Search code examples
pythonmachine-learningdeep-learningpytorch

How do I change the output size of torch.nn.Linear while preserving existing parameters?


I am programming a PyTorch model which includes the following:

self.basis_mat=torch.nn.Linear(
in_features=self.basis_mat_params[0],
out_features=self.basis_mat_params[1],
bias=self.basis_mat_params[2]).to(device)
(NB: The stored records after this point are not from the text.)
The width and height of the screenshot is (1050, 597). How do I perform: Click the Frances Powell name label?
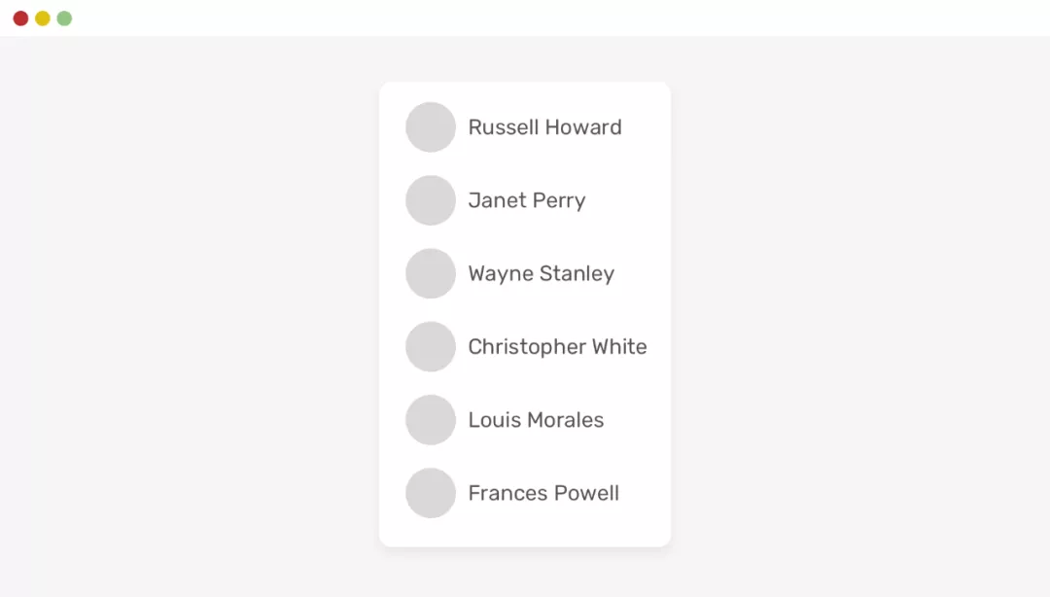(543, 493)
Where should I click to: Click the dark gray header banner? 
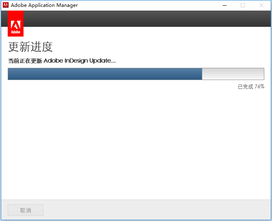pos(147,19)
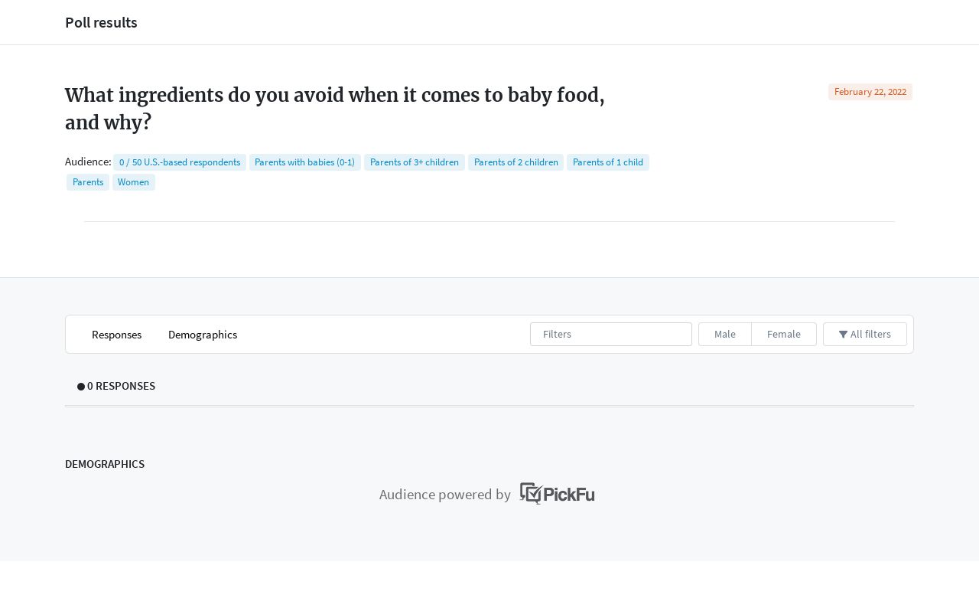Screen dimensions: 979x598
Task: Open the All filters dropdown
Action: 865,335
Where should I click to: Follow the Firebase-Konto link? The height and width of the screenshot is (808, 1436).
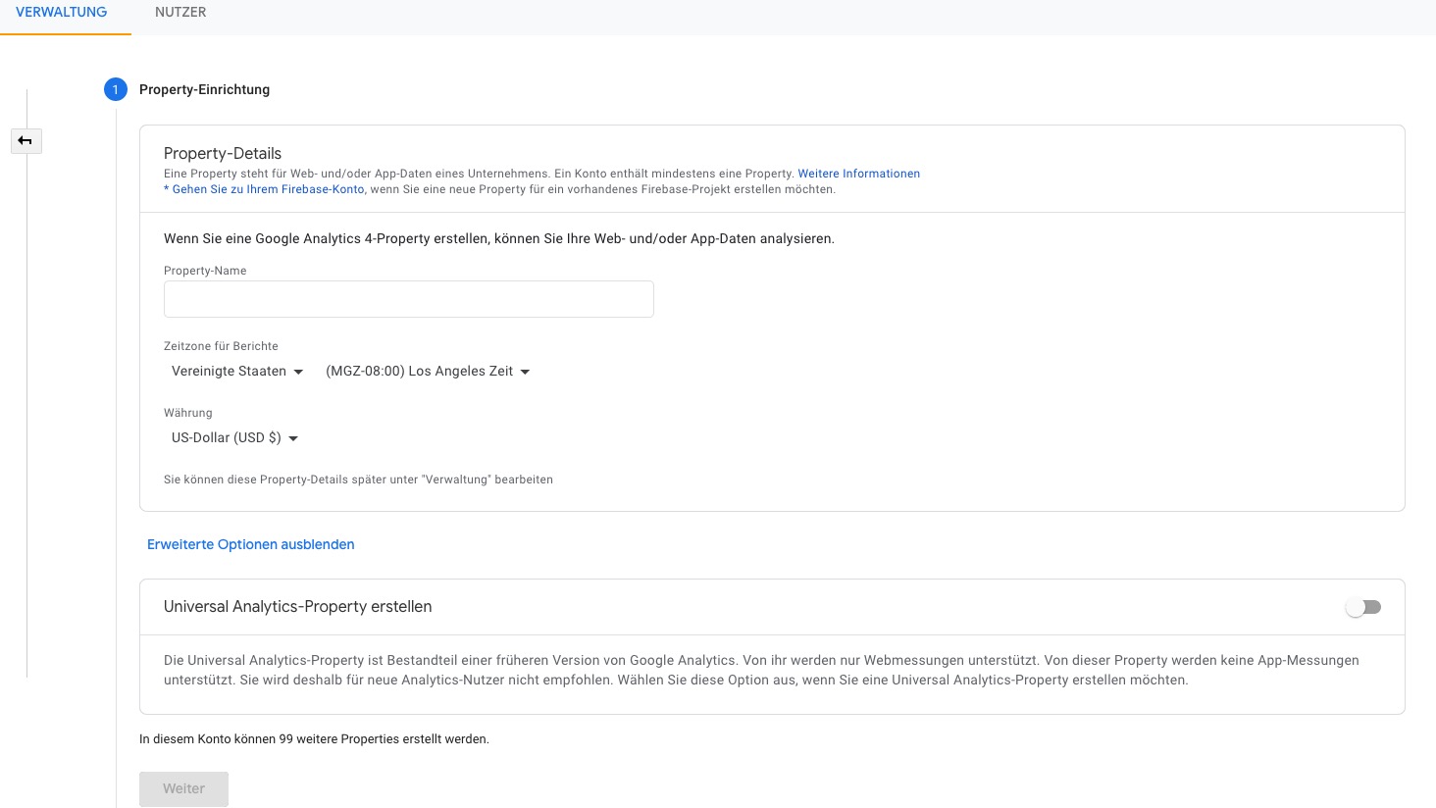(x=268, y=189)
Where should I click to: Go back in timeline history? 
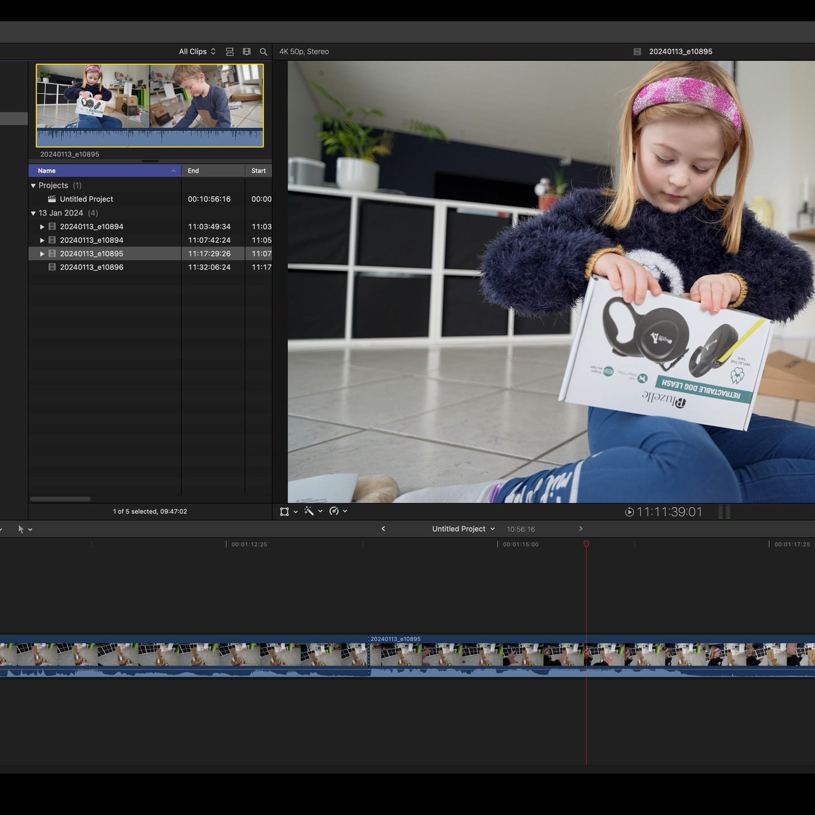pyautogui.click(x=383, y=529)
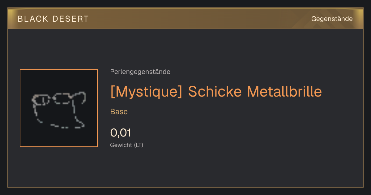
Task: Click the (LT) unit text
Action: pos(139,145)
Now what I want to do is to dynamically increment the out_features of self.basis_mat. However, I also want to preserve any previously trained parameters. In other words, we randomly initialize any new parameters while leaving the rest unchanged, while out_features is being incremented in the model.

So, what should I do?

I didn't really know what to try... I checked the documentation, but it turns out that in torch.nn.Linear the parameter out_features is unchangeable and if I instantiate a new torch.nn.Linear (which would be quite slow I guess, so even if something similar works I would only use this as a last resort) the parameters are inbuilt, random, and unadjustable.


Solution

  • You can do the following,

    from torch import nn
    import torch 
    dim1 = 3
    dim2 = 4 
    dim3 = 5 
    older_weight_parameters = torch.zeros( dim1, dim2) # replace this with older parameters, older_linear_layer.weight.t().detach()
    older_bias_parameters = torch.zeros( dim2) # replace this with older parameters, older_linear_layer.bias.detach()
    
    linear_layer = nn.Linear(dim1, dim2 + dim3)
    # This will fill the corresponding parameters with the older parameter values
    linear_layer.weight.data[:dim2, :] = older_weight_parameters.t()
    linear_layer.bias.data[:dim2] = older_bias_parameters 
    
        
    

    Then the linear layer will have the following weight and bias parameter values. You can see the values of older parameters (in the examples these are zero values) have replaced the random parameters in the respective places.

    linear_layer.weight, linear_layer.bias
    (Parameter containing:
     tensor([[ 0.0000,  0.0000,  0.0000],
             [ 0.0000,  0.0000,  0.0000],
             [ 0.0000,  0.0000,  0.0000],
             [ 0.0000,  0.0000,  0.0000],
             [ 0.3455, -0.3385,  0.4746],
             [-0.2067, -0.4950, -0.3668],
             [-0.4012, -0.3951, -0.3772],
             [-0.1393,  0.3602, -0.0460],
             [-0.4641,  0.2152,  0.4031]], requires_grad=True),
     Parameter containing:
     tensor([ 0.0000,  0.0000,  0.0000,  0.0000,  0.0502, -0.3423,  0.3871, -0.5218,
             -0.4322], requires_grad=True)
    

    The weights and bias parameters of the Linear layer are like any other tensor. You can use tensor manipulation on it.